Work instruction – First find the line with "This screenshot has width=468, height=576." in the entries below, then set down exactly every line through the line with "Select Module1 in the project tree", that line included.

[Collected data entries]
****
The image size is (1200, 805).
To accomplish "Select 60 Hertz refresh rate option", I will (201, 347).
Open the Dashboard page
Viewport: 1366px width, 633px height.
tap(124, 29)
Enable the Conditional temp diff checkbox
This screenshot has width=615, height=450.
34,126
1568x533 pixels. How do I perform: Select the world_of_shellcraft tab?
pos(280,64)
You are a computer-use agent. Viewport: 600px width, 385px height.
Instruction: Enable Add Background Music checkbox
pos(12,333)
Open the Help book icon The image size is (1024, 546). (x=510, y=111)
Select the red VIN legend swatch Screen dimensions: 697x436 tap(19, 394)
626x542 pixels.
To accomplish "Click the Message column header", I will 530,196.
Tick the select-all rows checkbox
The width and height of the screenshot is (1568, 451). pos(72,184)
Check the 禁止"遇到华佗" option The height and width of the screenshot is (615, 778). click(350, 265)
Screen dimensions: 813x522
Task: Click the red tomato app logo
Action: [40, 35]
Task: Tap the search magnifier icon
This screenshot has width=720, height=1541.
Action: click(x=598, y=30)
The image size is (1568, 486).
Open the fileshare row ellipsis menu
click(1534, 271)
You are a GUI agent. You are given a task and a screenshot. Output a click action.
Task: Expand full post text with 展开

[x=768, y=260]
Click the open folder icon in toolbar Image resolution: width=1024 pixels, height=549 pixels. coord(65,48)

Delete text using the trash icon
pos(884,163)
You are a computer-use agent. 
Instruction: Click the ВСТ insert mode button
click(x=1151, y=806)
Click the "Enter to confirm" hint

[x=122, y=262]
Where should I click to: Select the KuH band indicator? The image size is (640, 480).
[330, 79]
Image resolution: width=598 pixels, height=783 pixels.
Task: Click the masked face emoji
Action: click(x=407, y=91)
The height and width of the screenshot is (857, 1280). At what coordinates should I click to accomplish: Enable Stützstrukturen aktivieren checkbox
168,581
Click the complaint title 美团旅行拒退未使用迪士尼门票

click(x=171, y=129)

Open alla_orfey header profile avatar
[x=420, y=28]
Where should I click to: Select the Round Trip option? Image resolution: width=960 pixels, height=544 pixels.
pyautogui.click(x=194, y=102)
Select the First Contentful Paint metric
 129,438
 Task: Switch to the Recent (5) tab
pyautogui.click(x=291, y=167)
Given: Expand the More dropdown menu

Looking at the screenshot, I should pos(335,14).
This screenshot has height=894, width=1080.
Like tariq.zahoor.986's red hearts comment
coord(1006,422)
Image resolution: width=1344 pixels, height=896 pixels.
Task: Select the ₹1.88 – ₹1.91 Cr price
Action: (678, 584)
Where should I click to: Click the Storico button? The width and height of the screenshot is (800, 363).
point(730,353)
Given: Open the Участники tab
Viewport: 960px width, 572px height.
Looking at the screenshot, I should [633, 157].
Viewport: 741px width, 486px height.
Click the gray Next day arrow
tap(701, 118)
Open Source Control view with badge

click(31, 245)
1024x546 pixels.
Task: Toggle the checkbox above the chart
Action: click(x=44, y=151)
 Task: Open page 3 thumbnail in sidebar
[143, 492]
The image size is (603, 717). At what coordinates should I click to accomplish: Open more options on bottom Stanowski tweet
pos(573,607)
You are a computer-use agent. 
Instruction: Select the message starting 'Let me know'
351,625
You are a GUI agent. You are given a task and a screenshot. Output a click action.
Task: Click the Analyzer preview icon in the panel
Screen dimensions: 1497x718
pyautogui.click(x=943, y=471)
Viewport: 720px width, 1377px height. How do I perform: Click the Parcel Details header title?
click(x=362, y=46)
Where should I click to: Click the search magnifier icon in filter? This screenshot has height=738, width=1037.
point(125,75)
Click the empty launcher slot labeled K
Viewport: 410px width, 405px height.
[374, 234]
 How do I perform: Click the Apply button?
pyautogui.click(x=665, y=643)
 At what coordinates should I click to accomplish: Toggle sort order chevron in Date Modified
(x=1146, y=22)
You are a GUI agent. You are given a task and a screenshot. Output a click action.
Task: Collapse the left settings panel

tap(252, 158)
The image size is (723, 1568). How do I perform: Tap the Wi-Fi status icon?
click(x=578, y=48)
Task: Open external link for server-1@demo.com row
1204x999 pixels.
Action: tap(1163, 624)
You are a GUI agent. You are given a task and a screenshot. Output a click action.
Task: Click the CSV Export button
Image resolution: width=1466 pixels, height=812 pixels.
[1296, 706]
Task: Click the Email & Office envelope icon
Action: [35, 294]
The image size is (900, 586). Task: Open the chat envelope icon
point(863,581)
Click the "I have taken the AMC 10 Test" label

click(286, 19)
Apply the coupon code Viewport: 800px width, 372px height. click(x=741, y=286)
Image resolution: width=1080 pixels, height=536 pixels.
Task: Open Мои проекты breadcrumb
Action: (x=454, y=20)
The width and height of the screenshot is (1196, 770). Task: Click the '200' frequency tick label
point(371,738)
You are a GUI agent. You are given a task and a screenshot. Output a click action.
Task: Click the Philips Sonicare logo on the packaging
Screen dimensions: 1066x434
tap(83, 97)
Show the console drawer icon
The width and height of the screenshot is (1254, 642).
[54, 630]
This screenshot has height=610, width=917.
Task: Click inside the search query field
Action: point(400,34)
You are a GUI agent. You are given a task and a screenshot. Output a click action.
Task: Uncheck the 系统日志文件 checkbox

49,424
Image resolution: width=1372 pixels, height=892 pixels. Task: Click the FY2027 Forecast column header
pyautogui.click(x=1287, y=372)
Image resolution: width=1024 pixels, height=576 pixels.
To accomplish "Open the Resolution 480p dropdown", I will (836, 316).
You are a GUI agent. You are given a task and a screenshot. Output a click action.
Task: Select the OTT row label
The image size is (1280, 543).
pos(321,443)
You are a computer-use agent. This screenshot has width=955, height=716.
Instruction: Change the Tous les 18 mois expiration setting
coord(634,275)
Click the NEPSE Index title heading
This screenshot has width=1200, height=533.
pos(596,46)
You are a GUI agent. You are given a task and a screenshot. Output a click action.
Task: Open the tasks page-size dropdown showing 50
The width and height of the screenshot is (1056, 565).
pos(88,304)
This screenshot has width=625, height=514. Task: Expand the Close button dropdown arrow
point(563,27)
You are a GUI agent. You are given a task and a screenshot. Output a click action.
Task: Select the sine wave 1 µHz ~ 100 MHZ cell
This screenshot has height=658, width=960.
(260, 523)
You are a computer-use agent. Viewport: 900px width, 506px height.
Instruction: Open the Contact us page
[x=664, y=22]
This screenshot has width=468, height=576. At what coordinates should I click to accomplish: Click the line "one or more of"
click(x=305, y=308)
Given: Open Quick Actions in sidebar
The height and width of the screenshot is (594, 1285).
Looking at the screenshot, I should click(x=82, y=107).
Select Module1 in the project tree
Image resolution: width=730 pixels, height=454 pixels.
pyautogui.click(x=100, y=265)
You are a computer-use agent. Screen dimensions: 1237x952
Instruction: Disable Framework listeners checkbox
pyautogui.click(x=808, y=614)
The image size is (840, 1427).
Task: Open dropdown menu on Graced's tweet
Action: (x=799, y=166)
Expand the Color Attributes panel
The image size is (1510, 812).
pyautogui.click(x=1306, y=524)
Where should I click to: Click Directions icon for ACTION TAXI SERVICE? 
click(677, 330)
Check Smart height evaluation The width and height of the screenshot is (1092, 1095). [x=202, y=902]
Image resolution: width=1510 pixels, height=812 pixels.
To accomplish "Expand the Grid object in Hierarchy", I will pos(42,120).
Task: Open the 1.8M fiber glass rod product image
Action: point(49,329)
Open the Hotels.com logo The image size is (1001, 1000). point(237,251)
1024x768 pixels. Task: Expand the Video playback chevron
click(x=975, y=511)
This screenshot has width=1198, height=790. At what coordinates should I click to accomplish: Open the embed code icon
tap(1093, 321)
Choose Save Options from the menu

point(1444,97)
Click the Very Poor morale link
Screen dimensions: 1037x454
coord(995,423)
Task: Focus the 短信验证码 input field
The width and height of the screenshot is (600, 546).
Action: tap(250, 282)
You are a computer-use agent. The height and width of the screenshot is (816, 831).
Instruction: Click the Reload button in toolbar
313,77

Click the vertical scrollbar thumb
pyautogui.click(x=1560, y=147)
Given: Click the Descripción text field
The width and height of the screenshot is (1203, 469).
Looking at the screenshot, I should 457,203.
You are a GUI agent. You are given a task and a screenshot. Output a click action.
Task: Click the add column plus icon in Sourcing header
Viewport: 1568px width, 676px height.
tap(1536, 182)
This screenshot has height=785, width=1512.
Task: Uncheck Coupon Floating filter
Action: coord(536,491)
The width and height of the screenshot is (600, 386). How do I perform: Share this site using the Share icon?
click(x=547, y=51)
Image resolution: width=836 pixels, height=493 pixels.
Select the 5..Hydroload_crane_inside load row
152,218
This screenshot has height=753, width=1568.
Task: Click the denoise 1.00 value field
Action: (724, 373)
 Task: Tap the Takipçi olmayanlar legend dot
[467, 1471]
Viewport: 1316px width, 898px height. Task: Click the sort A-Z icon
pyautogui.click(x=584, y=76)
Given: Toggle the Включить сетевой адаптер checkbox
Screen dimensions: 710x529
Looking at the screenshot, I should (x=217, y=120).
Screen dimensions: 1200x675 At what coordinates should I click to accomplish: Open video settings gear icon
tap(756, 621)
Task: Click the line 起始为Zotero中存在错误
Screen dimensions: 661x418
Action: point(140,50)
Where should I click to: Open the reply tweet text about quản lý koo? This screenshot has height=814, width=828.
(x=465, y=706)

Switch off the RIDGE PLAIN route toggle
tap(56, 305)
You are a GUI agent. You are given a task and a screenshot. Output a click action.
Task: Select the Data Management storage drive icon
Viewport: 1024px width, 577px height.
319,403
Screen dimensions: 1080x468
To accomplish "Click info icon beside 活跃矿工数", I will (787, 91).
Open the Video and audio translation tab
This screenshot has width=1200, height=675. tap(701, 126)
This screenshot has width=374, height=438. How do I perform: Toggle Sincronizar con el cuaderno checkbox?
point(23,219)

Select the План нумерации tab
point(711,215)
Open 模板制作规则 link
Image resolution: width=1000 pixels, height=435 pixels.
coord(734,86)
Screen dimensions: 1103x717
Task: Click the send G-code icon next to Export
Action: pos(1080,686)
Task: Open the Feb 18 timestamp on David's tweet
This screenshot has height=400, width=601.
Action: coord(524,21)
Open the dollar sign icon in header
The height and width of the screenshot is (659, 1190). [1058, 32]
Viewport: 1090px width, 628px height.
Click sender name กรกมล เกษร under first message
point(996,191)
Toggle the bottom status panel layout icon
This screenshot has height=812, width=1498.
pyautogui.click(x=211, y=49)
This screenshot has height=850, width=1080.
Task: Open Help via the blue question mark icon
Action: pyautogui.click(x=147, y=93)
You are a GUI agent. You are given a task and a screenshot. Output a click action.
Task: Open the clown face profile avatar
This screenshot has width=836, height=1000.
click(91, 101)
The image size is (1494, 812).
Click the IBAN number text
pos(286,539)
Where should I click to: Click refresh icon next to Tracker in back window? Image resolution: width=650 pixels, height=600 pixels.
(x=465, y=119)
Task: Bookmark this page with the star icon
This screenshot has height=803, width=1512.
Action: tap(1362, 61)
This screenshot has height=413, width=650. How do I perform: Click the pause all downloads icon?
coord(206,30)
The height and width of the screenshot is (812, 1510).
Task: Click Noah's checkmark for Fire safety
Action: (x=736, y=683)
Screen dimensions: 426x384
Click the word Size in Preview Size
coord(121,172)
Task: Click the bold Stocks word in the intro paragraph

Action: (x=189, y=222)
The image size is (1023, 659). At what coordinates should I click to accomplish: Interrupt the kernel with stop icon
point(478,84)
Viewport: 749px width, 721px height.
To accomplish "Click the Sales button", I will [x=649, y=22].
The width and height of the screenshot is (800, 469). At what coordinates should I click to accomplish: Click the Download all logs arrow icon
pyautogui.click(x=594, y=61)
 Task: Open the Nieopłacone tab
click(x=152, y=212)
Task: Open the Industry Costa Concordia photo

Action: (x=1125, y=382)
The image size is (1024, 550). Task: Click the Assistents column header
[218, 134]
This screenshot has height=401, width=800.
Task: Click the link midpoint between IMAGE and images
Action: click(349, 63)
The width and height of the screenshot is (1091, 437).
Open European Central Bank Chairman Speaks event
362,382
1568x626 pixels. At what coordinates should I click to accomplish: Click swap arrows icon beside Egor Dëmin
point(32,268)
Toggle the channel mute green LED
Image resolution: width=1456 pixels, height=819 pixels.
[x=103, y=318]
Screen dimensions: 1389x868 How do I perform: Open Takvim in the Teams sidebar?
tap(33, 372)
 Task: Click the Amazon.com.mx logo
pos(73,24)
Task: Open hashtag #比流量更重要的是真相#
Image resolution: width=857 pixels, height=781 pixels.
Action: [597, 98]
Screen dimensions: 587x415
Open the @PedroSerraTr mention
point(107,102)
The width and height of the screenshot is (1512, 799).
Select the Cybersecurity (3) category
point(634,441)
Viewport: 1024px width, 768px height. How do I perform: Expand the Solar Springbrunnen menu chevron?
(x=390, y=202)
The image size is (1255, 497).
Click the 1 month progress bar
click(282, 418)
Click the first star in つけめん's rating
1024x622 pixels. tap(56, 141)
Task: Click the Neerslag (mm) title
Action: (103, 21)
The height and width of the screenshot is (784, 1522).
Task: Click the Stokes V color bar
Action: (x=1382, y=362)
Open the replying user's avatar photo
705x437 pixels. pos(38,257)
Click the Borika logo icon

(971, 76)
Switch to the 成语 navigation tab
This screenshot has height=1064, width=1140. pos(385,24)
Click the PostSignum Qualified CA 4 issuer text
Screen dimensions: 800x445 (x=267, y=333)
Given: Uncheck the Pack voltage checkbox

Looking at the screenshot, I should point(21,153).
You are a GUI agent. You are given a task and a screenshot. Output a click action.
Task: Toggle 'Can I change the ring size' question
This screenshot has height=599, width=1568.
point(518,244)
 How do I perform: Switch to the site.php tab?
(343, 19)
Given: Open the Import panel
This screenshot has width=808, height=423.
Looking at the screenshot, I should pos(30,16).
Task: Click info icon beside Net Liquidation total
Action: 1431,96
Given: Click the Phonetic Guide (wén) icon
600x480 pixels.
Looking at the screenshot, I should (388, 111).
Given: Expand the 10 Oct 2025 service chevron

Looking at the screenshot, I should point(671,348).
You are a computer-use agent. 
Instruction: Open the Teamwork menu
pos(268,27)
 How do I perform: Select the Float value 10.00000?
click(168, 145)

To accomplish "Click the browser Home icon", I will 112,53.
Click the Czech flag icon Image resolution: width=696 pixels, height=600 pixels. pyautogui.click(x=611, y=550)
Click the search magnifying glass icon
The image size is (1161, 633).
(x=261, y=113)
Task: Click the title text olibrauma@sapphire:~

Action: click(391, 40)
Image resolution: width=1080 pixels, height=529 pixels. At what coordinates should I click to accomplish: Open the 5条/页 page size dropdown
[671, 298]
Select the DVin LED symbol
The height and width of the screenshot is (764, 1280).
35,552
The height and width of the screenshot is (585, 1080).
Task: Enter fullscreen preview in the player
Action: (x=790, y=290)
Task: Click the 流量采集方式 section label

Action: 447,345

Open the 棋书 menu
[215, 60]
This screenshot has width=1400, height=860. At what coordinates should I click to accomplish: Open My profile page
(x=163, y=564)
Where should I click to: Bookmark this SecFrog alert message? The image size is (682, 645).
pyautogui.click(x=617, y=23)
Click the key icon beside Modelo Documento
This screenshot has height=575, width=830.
****
Exercise output –
This screenshot has width=468, height=576. At what coordinates should I click to accomplish: Click the line "one or more of"
click(x=305, y=308)
Given: Open Quick Actions in sidebar
The height and width of the screenshot is (594, 1285).
Looking at the screenshot, I should click(x=82, y=107).
Select Module1 in the project tree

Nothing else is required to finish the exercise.